→ **Problems to work on**:
(a) In the account of a morning in Sydney, update the passage between "To stay focussed" and "in the ‘50s.", inclusive, by putting "motorway" in place of "expressway".
(b) According to the account of a morning in Sydney, how long did the walk to the centre of the city take?

→ **Excerpt to read**:
►

Genghis Khan in Sydney

Up early this cool Autumn morning. Showered in water hot from yesterday’s sun, savoured the simple animal pleasure of the steam of it on the windows.


Walked about 40 minutes to the centre of the city.  Along the edge of Darling Harbour, beside the water all lovely, asparkle, ashowing off in the clear, gods-given sunny, cloudless day.


Then finally to the top floor of the new renovation of the Museum of Modern Art at Circular Quay, functions only.  Isolated from the things I’d had on the walk, I took a coffee to stand apart, outside on the roof balcony, to see what the city had to offer.  Cars on the Cahill Expressway to the south, like so many beached whales, banked way back, stuck, going nowhere in peak hour traffic.  And to the east, near the Opera House, one of my Sydney favourites, the Oyster Bar, a place of respect for oysters where they’re served with the juice, unwashed, and so many fine margueritas, martinis and silent moments had there – Sydney Harbour at her best.


Back inside, where we sat for the presentations, there were cut outs of engines and design innovations mounted on display modules, like the art downstairs in the museum.


And why was I there?


To hear two folks from the Ford motor company talk about their new energy efficient cars and how they’re seeking to cut the damage their cars do by polluting Earth’s climate.  A presentation to fellow bloggers and media.


Walking puts me in the centre of things from the get go, heightens all my senses.  Messages from my skin, my nose, my eyes, my brain and my body were competing for attention while I listened.


Tell me some greater pleasure than the simple act of walking out into the morning of a sunny day with a song in your heart; what might that be?


To stay focussed I took notes, but mostly that didn’t work.  I could see the cars on the expressway through the glass behind the speakers, still not going anywhere.  Then I remembered the salt of the oysters’ juice mixed with oil and bread.  And here I was in this building, so new, hotly debated, mostly disliked.  What now, the first time I was in it, did I think of it?  Pity was my strongest emotion; the cars were, I bet, more sustainable than it; the air con in the room didn’t work, the lights were soooo inefficient – with good design they wouldn’t have been necessary. It could’ve been done by someone designing in the ‘50s.


On the walk back the memories of traffic jam, failed building and ego-centric, ideology-driven architecture.  With each step, the facts began to fall into some kind of order. I get some of my best thinking done on my feet with my shoe leather on the street.


Firstly:  no paper handout – all the facts were said to be on a USB I’d been given.  Tick.


Great coffee.  Tick.

◄

→ **Recorded data**:
►

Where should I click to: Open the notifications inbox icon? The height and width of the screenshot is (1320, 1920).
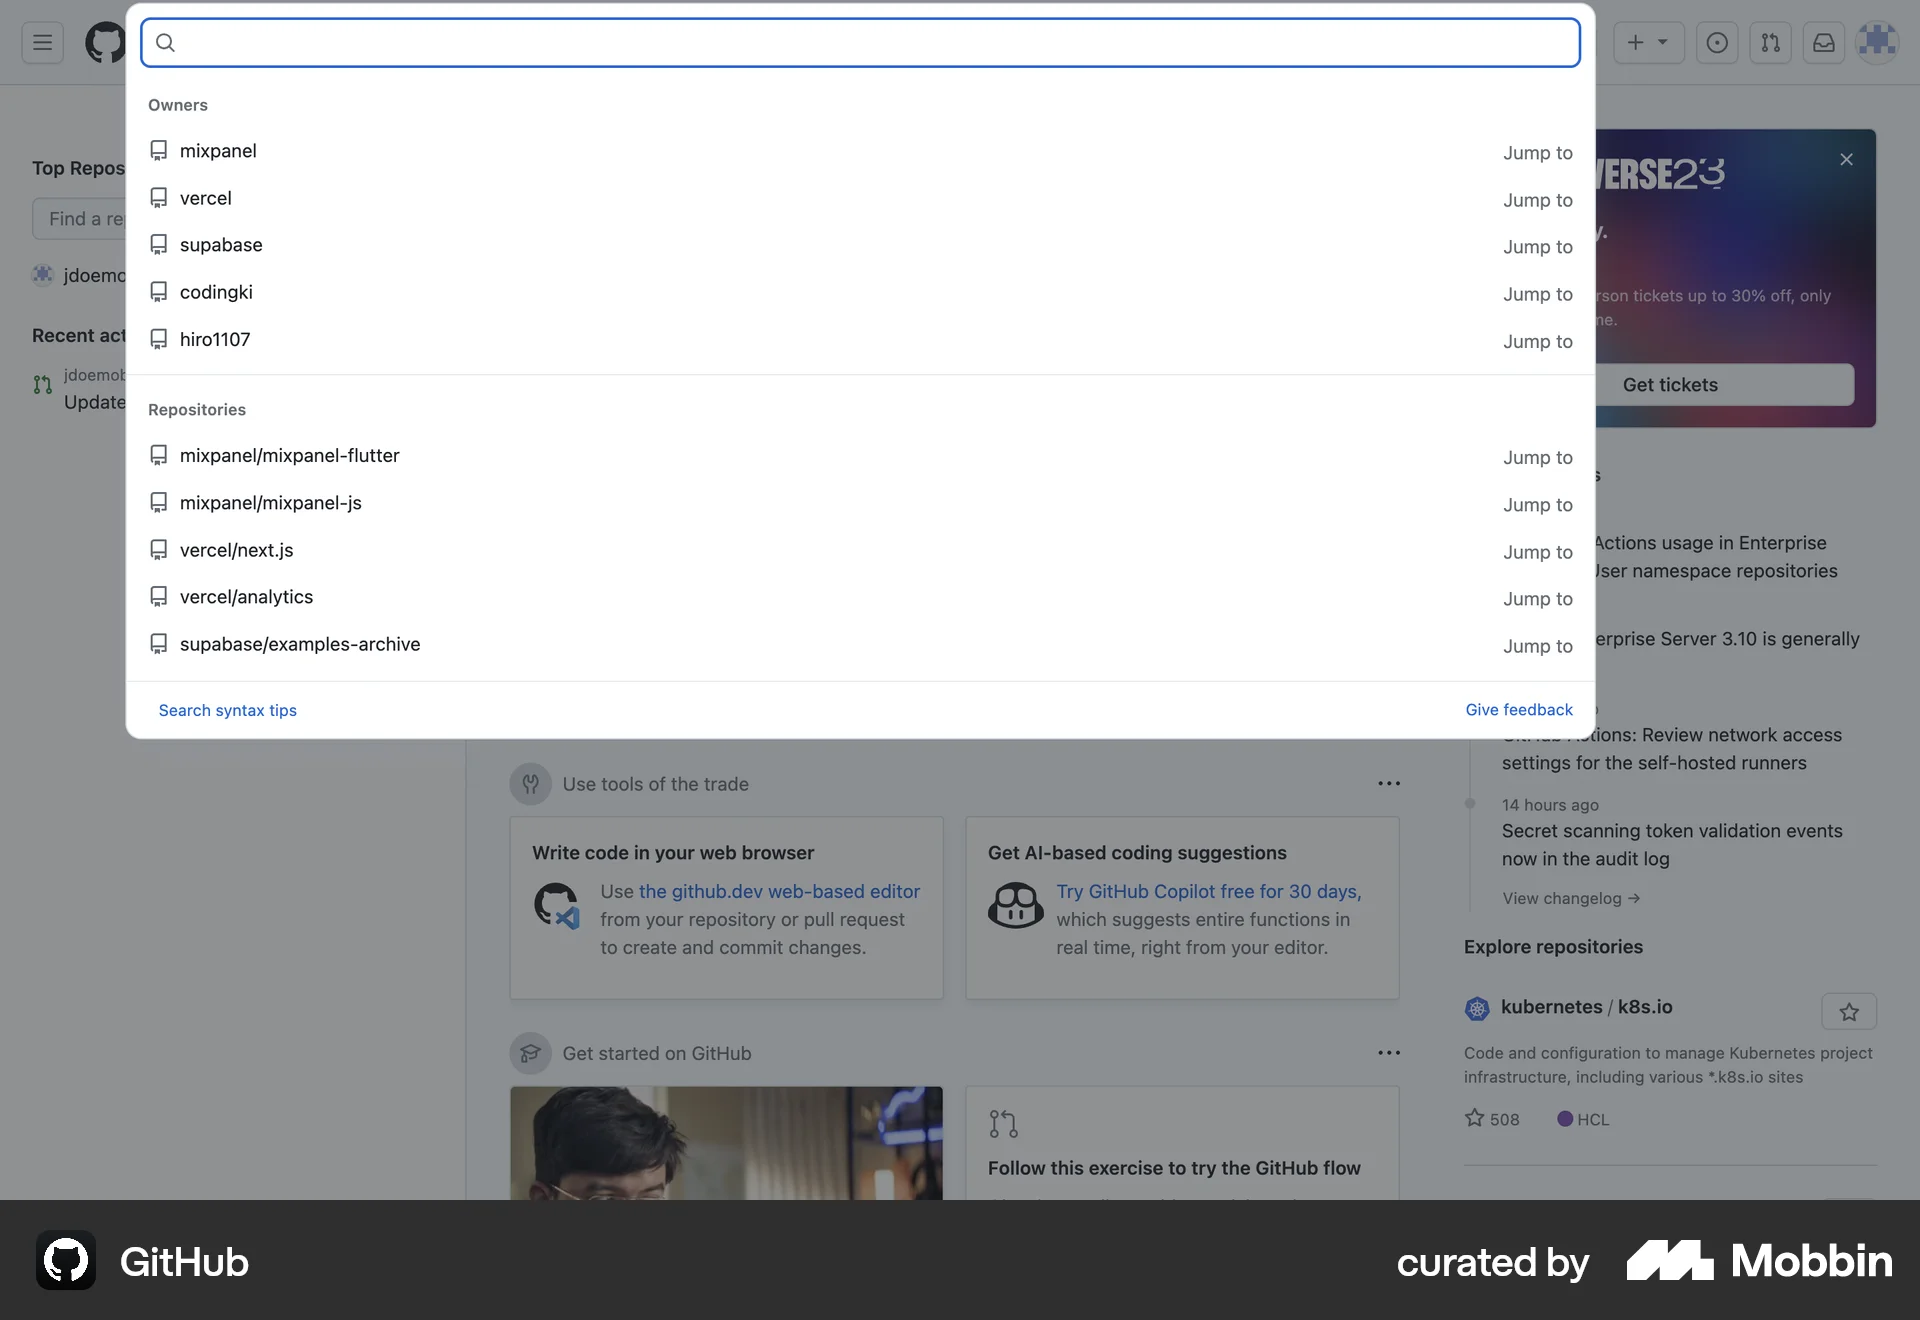click(1823, 42)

◄

→ **Problem solutions**:
(a)
To stay focussed I took notes, but mostly that didn’t work.  I could see the cars on the motorway through the glass behind the speakers, still not going anywhere.  Then I remembered the salt of the oysters’ juice mixed with oil and bread.  And here I was in this building, so new, hotly debated, mostly disliked.  What now, the first time I was in it, did I think of it?  Pity was my strongest emotion; the cars were, I bet, more sustainable than it; the air con in the room didn’t work, the lights were soooo inefficient – with good design they wouldn’t have been necessary. It could’ve been done by someone designing in the ‘50s.

(b) About 40 minutes.